NTSEBENCH: Cognitive Reasoning Benchmark for Vision Language Models

Pranshu Pandya,Agney S Talwarr,Vatsal Gupta,Tushar Kataria,Vivek Gupta,Dan Roth
2024-07-15
Abstract:Cognitive textual and visual reasoning tasks, such as puzzles, series, and analogies, demand the ability to quickly reason, decipher, and evaluate patterns both textually and spatially. While LLMs and VLMs, through extensive training on large amounts of human-curated data, have attained a high level of pseudo-human intelligence in some common sense reasoning tasks, they still struggle with more complex reasoning tasks that require cognitive understanding. In this work, we introduce a new dataset, NTSEBench, designed to evaluate the cognitive multi-modal reasoning and problem-solving skills of large models. The dataset comprises 2,728 multiple-choice questions comprising of a total of 4,642 images across 26 categories sampled from the NTSE examination conducted nationwide in India, featuring both visual and textual general aptitude questions that do not rely on rote learning. We establish baselines on the dataset using state-of-the-art LLMs and VLMs.

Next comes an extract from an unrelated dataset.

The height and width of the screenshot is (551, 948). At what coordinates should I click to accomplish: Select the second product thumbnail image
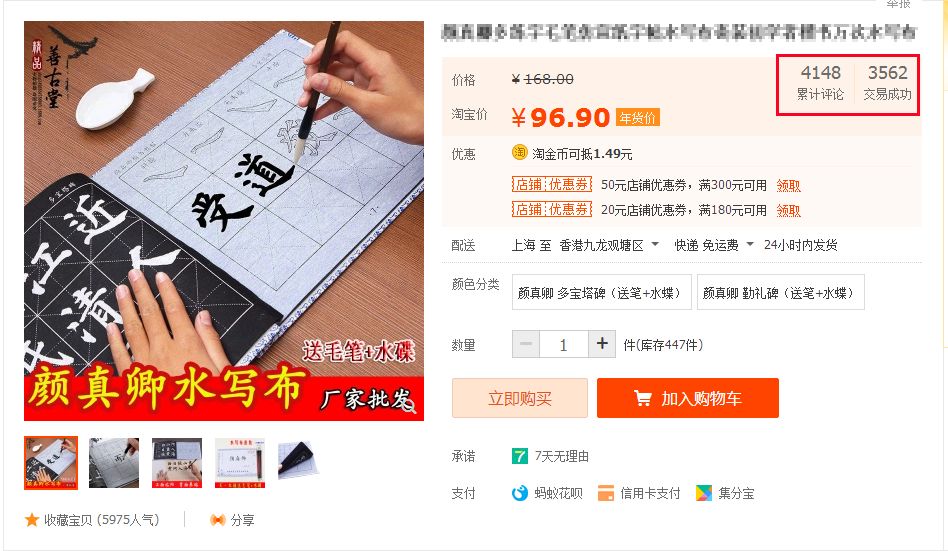coord(114,463)
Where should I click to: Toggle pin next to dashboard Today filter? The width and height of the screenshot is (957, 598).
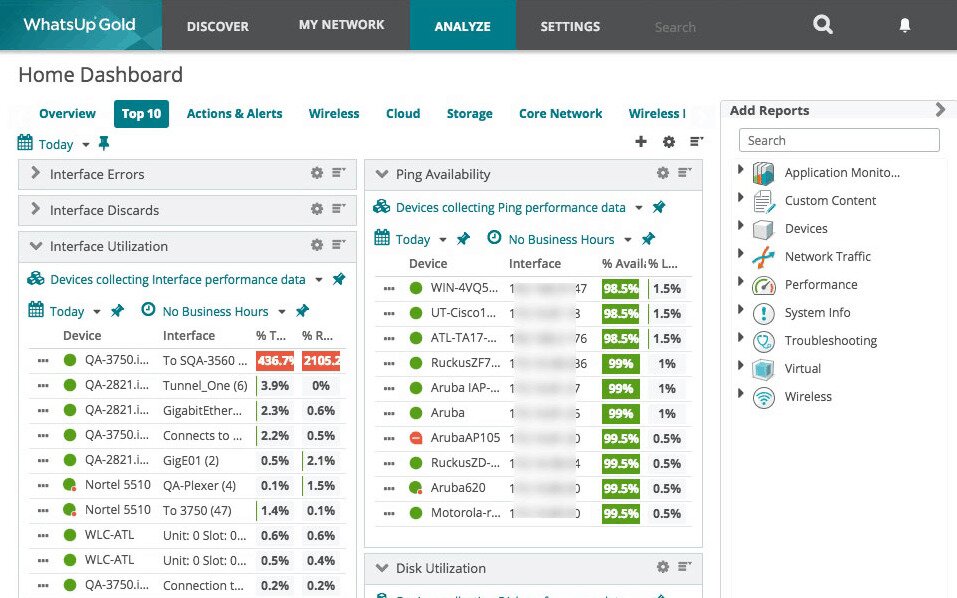(x=104, y=144)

To facilitate a comparison between open source and propriety models, we propose four distinct modeling strategies to handle different modalities (text and images) in the dataset instances.
Computer Vision and Pattern Recognition,Artificial Intelligence,Computation and Language,Information Retrieval
What problem does this paper attempt to address?
The paper aims to address the following issues: 1. **Assessing Complex Cognitive Reasoning Ability**: Propose a new benchmark dataset, NTSEB ENCH, to evaluate the performance of large language models (LLMs) and visual language models (VLMs) in complex text, visual, and multimodal cognitive reasoning tasks. 2. **Filling Research Gaps**: Existing datasets mainly focus on reasoning tasks in specific domains, while NTSEB ENCH focuses on testing cognitive reasoning abilities in non-specific domains, without relying on rote memorization of knowledge. 3. **Model Performance Comparison**: Compare the performance of open-source models and proprietary models in text and multimodal reasoning tasks through different modeling strategies and prompting methods, and analyze the impact of different modeling strategies on model accuracy. 4. **Enhancing Model Capabilities**: Reveal the limitations of current LLMs and VLMs in handling complex cognitive reasoning tasks through experimental results, and provide guidance for future research directions.